The Canadian philosopher and bioethicist, Margaret Somerville, has a splendid column out in the Ottawa Citizen on the importance of human exceptionalism and the need to reject animal personhood. From her column:
While I strongly endorse their goal of preventing cruelty to all sentient creatures, and believe that we humans have obligations to protect them, I don’t agree with trying to achieve that through making animals persons. My reasons for rejecting personhood for animals include that it would undermine the idea that humans are “special” relative to other animals and, therefore, deserve “special respect.” Whether humans are “special” — sometimes referred to as human exceptionalism or uniqueness — is a controversial and central question in bioethics, and how we answer it will have a major impact on what we view as ethical or unethical with regard to our treatment of humans and of animals.

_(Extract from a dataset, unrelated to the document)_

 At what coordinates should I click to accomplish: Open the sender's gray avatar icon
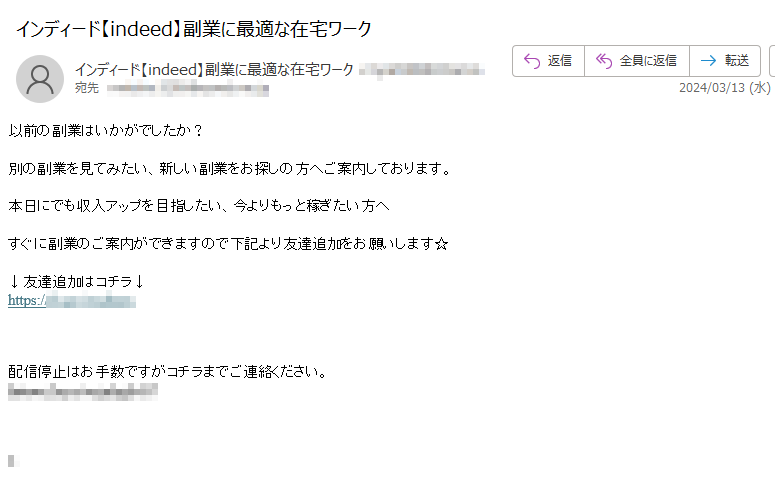40,79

Why is our special status important? Without it, universal human rights become impossible to maintain:
The feature of both the [Peter} Singer and [Thomas] White approaches, however, is that whether or not a living being is a person depends on its measuring up to a certain standard, however that standard is set. This is an attribute approach to who or what is a person and, therefore, deserves the respect and protections that come with that characterization. Applied to humans, this approach means that those who don’t have a certain level of physical, mental or emotional functioning are not persons and, as a result, don’t have the same rights as others.
But special rights also require that we assume unique duties:
We must have greater respect for all life, and I would add to that, in particular, human life. Restricting personhood to humans is one way we recognize and implement the latter. But that should not denigrate from our respect for all non-human life, and not just that which has high intelligence, self-awareness, an emotional life, ability to communicate, and so on, but all life. What that respect requires will not be uniform for different forms of life, but asking ourselves what is required is always necessary, and respect certainly excludes wanton or reckless cruelty. Indeed, I’ve argued elsewhere that we will be unable to maintain respect for human life unless we implement respect for all life. And if we lose our respect for life, we lose our humanity.

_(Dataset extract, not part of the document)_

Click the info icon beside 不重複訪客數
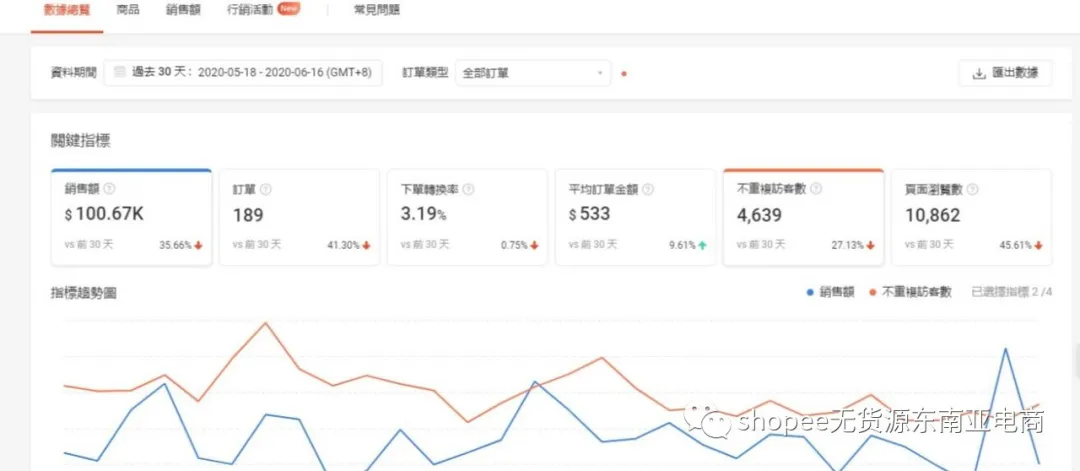1080x471 pixels. tap(817, 189)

Exactly. For example, I read the other day that hyenas eat their prey alive. Any human who ever did that would be rightly considered a monster. But the hyenas are just being hyenas. Unlike us, they have no duty of kindness or to mitigate suffering.

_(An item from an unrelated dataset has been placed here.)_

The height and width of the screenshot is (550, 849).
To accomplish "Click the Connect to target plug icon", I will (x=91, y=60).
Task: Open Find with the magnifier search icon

Good for Somerville for getting the popular media to notice the issue of human exceptionalism. Across a wide swath of disciplines, intellectual elites are pushing to transform our self perception away from being the exceptional species—conveying unique rights and duties to us—into being just another animal in the forest (with some going further by promoting our self disdain as the enemies of the planet). But most people remain blithely unaware of the subversion happening under their very feet. Broadening this discussion to include “the folks” is a neccessary tonic that has great potential to reverse the anti human tide.